Richmond Elementary School is a historic elementary school located in the Port Richmond neighborhood of Philadelphia, Pennsylvania, United States. It is part of the School District of Philadelphia.

It was added to the National Register of Historic Places in 1988.

==History and architectural features==
This building was designed by Irwin T. Catharine and built between 1928 and 1929. It is a three-story, nine-bay, brick building at sits on a raised basement. Designed in the Late Gothic Revival style, it features a projecting stone entryway with Tudor arch, stone beltcourse and cornice, and a crenellated parapet.

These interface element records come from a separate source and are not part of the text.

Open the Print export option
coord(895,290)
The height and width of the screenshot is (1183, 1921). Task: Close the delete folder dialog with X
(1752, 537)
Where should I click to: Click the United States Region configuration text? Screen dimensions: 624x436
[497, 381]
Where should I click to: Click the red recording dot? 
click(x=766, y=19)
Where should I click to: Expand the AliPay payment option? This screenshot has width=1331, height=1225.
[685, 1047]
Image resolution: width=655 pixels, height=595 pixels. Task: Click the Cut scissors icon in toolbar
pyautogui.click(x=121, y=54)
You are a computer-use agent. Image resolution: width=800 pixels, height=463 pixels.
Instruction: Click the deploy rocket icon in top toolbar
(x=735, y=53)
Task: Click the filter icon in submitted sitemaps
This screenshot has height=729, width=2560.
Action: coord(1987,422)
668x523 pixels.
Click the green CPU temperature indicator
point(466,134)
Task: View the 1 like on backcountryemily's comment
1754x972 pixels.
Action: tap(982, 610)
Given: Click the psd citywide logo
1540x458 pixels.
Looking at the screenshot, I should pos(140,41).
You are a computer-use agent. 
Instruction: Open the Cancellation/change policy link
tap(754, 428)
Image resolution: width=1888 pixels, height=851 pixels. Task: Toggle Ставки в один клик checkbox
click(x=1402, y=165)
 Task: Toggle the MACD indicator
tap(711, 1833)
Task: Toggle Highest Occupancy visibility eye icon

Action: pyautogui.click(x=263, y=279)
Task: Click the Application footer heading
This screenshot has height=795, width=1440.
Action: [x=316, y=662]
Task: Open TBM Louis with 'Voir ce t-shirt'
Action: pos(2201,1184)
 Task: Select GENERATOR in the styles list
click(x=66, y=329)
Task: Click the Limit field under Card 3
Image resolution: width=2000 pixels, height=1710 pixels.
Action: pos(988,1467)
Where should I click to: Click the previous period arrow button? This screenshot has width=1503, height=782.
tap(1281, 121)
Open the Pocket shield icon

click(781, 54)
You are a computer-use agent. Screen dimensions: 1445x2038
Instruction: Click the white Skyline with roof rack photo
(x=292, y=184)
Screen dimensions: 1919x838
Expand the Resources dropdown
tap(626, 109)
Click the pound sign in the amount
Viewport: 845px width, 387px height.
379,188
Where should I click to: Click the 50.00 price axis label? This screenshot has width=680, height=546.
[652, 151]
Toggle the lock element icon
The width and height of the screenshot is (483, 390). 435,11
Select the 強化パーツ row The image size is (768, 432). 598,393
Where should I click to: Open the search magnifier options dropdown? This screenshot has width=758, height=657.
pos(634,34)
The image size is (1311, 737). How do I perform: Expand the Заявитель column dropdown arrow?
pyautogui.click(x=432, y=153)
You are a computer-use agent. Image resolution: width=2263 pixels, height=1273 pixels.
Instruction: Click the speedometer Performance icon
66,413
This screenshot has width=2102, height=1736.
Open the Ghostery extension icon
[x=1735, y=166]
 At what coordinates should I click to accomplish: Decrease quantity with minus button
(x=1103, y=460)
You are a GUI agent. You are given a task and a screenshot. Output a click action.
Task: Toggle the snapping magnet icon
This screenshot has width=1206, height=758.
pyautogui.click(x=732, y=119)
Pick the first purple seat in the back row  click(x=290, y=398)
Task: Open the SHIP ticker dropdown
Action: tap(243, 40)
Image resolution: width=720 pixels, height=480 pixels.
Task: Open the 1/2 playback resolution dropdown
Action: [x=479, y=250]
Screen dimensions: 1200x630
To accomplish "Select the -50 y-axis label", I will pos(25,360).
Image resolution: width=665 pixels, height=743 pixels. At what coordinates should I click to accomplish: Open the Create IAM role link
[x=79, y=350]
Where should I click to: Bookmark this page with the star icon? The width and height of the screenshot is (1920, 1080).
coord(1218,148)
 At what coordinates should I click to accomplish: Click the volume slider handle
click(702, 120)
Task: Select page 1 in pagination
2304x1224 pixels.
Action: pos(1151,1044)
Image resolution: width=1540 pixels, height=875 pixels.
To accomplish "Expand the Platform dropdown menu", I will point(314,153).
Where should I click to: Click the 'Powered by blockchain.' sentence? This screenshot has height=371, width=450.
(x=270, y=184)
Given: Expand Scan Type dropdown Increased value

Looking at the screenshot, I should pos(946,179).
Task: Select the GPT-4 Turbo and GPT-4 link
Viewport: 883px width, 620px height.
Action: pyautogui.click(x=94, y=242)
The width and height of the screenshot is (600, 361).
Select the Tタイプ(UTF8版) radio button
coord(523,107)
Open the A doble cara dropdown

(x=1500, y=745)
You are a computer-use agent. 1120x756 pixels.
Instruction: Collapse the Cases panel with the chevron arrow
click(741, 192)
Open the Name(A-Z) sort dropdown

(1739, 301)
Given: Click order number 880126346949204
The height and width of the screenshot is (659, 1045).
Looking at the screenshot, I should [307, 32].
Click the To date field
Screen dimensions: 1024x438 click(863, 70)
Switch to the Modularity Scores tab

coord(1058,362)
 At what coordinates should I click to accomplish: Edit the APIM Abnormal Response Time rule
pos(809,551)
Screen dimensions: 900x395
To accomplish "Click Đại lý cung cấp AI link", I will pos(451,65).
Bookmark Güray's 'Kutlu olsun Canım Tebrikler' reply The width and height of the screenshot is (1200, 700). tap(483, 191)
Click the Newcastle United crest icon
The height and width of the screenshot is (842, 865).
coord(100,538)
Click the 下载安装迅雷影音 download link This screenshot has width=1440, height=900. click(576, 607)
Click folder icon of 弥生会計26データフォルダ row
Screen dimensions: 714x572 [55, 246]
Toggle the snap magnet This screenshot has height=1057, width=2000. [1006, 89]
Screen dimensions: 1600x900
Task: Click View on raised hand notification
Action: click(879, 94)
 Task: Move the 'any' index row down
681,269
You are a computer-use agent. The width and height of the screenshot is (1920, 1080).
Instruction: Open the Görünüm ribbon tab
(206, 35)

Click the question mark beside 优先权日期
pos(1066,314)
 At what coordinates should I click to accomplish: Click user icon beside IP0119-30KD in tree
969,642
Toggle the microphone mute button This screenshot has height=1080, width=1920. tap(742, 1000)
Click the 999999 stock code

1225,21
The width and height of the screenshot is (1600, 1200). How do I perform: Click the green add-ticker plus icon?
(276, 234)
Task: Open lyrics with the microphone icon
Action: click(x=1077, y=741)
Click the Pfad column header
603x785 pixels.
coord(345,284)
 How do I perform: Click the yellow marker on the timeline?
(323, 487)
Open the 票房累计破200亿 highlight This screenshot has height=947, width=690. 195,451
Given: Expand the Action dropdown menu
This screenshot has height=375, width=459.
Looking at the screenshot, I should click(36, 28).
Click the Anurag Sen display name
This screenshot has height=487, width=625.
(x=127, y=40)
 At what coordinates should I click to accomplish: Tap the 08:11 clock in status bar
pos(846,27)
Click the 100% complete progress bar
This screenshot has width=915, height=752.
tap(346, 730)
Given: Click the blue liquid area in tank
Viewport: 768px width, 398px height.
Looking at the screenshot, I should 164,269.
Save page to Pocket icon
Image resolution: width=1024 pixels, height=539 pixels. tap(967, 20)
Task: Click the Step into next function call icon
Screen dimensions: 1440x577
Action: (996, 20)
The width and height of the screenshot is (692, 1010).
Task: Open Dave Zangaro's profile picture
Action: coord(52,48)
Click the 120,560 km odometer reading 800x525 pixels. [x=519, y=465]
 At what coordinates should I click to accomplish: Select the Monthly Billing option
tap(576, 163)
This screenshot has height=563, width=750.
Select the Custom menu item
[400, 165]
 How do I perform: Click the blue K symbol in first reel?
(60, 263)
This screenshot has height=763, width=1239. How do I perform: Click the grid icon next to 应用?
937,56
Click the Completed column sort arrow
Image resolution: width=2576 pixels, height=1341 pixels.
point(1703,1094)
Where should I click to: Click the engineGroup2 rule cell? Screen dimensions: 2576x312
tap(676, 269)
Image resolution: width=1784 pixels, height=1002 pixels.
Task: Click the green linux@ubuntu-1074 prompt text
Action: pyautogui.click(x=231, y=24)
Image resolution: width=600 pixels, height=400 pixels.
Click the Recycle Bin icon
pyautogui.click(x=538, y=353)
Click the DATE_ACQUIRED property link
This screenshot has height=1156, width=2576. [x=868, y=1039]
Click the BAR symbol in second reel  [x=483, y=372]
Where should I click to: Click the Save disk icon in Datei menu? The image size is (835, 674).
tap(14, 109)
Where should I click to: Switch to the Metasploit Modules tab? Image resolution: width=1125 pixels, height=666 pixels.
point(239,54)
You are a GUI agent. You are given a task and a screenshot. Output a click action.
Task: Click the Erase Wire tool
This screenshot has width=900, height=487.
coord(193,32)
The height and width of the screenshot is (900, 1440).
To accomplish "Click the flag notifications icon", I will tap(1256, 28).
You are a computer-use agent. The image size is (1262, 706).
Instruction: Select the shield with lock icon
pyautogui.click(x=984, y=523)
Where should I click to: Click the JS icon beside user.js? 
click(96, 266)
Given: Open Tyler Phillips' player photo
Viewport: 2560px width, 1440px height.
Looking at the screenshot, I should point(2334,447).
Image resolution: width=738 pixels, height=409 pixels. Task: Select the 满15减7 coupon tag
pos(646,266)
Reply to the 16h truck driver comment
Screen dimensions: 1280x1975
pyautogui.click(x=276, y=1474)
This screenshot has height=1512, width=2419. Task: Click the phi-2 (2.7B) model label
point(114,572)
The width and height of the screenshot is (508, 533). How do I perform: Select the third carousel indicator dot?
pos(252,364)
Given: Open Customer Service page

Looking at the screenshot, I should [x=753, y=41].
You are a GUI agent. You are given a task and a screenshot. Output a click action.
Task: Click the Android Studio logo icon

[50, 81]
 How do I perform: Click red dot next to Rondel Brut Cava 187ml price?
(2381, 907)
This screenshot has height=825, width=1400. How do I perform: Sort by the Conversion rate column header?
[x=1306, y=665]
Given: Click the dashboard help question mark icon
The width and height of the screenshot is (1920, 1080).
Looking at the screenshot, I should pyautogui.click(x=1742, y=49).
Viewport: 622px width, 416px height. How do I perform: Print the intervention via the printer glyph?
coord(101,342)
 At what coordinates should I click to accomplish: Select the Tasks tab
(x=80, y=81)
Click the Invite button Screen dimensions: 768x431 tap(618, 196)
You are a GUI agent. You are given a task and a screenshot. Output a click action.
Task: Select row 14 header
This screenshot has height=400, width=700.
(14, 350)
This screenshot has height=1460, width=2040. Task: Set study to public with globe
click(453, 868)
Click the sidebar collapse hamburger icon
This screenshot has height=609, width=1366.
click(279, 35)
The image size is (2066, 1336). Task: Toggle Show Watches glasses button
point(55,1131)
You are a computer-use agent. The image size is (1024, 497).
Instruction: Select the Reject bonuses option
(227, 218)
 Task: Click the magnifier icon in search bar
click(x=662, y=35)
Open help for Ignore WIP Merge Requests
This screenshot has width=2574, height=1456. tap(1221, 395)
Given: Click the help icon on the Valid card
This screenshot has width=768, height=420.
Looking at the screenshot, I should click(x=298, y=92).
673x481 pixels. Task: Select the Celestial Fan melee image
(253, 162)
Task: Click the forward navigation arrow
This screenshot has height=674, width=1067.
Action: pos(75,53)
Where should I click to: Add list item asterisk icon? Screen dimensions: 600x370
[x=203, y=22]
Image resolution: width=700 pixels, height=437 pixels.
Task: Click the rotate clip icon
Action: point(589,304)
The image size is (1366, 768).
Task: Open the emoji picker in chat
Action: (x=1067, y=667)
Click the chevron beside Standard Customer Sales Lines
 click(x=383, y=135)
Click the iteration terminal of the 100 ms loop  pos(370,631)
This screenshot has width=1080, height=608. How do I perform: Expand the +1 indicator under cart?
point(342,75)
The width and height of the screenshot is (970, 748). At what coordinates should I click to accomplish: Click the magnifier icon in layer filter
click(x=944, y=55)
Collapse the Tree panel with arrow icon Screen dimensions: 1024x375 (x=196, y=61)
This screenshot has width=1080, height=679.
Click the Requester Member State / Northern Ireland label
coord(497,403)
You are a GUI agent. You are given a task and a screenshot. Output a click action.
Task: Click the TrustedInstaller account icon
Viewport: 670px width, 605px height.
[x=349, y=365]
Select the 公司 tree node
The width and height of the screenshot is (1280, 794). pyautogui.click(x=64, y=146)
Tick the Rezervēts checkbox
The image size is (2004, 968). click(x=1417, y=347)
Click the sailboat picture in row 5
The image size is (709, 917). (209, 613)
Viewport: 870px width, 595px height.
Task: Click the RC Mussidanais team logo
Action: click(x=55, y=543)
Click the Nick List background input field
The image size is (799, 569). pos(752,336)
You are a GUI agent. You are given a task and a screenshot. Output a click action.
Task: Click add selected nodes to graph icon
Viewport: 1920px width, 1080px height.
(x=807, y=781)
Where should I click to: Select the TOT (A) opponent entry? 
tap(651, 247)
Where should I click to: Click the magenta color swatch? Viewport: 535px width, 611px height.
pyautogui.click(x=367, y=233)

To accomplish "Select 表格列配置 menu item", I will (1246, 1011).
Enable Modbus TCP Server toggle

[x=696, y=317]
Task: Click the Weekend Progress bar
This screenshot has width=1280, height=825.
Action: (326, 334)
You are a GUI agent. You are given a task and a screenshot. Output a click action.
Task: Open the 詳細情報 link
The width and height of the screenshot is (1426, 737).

The school's hierarchy structure is led with Principal Mrs. Susan Rozanski. Richmond School is a K to 5th grade school. The school has the following mission statement; "Richmond Elementary School recognizes that each child is an individual; that all children are creative; that all children need to succeed. Therefore, Richmond School respects the individual needs of children; fosters a caring and creative environment; and emphasizes the social, emotional, physical, intellectual development of each child". Richmond school achieves this by maintaining class sizes between 20 and 30 students.

The school contains an annex building titled the portable. This building houses one of the kindergarten classes. This annex is on site in the playground. The demographics of the school are as follows: 54% male, 46% female, with 56% white or caucasian students, 24% Hispanic students and 20% African American students.